Buch: Europa stirbt vor sich hin

Titel: Europa stirbt vor sich hin

Stichwort: Anthropologie des Liberalismus; Individuum, totale Autonomie - Anarchie, juridischer Positivismus, Konventionen, Verträge; Gewalt des Stärkeren; Reduktion der Vernunft

Kurzinhalt: The human individual is regarded as totally autonomous, and this in two senses: ... Human reason ... is reduced to measuring the utility of such and such conduct. It is no longer the faculty that enables each man to discern the true and the false, ...


Textausschnitt: Liberalism: First an Anthropology

65a As we begin our development of this theme, it is appropriate to recall clearly that the liberal tradition is characterized above all by an anthropology that exalts man as an individual, his sacred right to private property, his individual liberties. It is foremost liberty that characterizes man.1 (Fs)

65b The human individual is regarded as totally autonomous, and this in two senses: one may be called more subjective; the other more objective. In the first sense, man and he alone is totally master of his existence; he does not depend on anybody, nor is he responsible for another except to the degree that his sovereign will consents in letting itself be determined by someone different from himself. Whence the second sense: this sovereign will, this liberty without limits, will determine in a totally autonomous fashion what is good or bad, what has value and what is a value for the individual in question. The moral norm will strictly coincide with the determination of the subjective will - the norm necessarily reflecting the special interest of the individual.

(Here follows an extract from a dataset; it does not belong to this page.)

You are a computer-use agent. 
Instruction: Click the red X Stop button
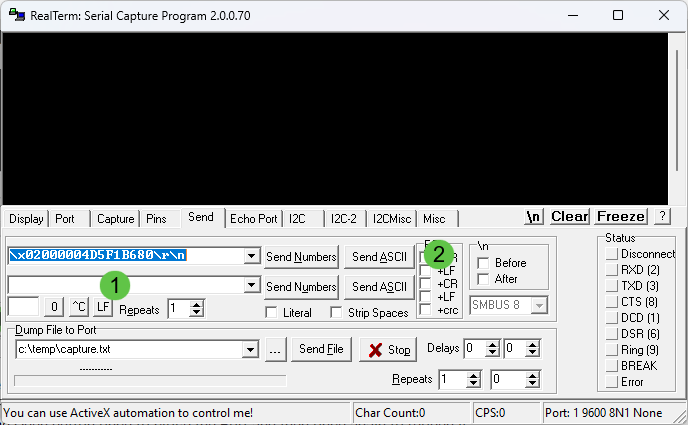388,350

The individual thus ends by erecting his own conduct into a moral norm.2 (Fs) (notabene)

65c We see right away that this conception of liberty entails the precursory sign of anarchism: the "law" which the totally subjective will accepts is connected with nothing else than the will which positively determines its content. Thus the liberal tradition paradoxically leads to juridical positivism's inclination always to sanction the force of the strongest. There is no longer place for reference to objective realities, including other individuals whom each individual should take into account. Human reason is not excluded, but it is mutilated; it is reduced to being a faculty for comparing the advantages or inconveniences of such and such a decision, it is reduced to measuring the utility of such and such conduct. It is no longer the faculty that enables each man to discern the true and the false, the just and the unjust, the good and the bad, and to consent to one or the other by a voluntary act of free assent. The idea that, thanks to reason, men could better understand what they are, dialogue and discover the foundations of their sociability has hardly any bearing here. Reason is at the service of individual interests; it is no longer open to universality. It is no longer the faculty thanks to which men can comprehend what distinguishes them and what brings them together. (Fs) (notabene)

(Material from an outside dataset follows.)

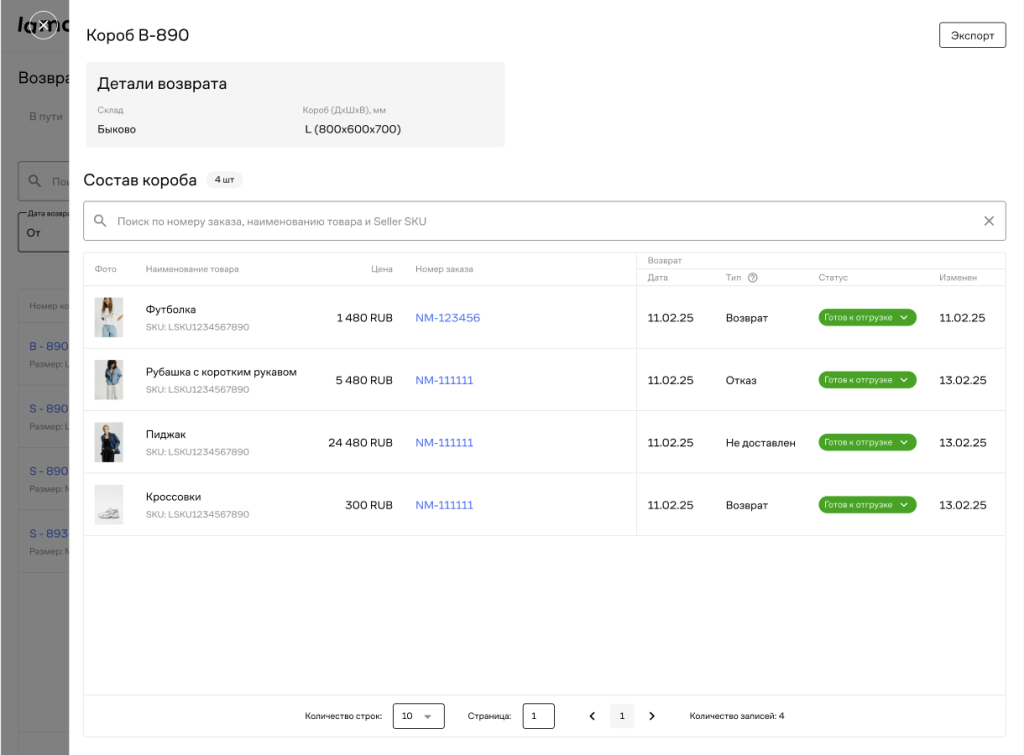Click into the order search field
The height and width of the screenshot is (755, 1024).
[x=540, y=221]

66a One is also prevented from finding for sociability any other but an individual foundation - something really contradictory. Deprived of all reference to any other thing but their liberty, if individuals want to live together, they have no other resource but to have recourse to conventions, occasional consensus, contracts. Issuing only from anarchic wills, their declarations will express only the interests of the contracting parties. Man's rights themselves will not escape this ravaging positivism. If in such a society and at such and such an epoch of history we agree one day to proclaim them or proclaim about them, why would we prevent ourselves from modifying their content or meaning to fit our interests? Now the latter change according to the circumstances of time and place and according to alliances that can always be terminated because they are based on utility and self interest. In brief, the trend of liberalism ends in aporia in the ancient meaning of the word, that is a dead end. Starting with the axiom developed by Locke, at the beginning men are free and equal; they end with practical consequences that make it impossible to think of and will liberty and equality as values for all men. The only thing that remains is the "legitimating" discourse that presents the original axiom less as a horizon than as a mirage. (Fs)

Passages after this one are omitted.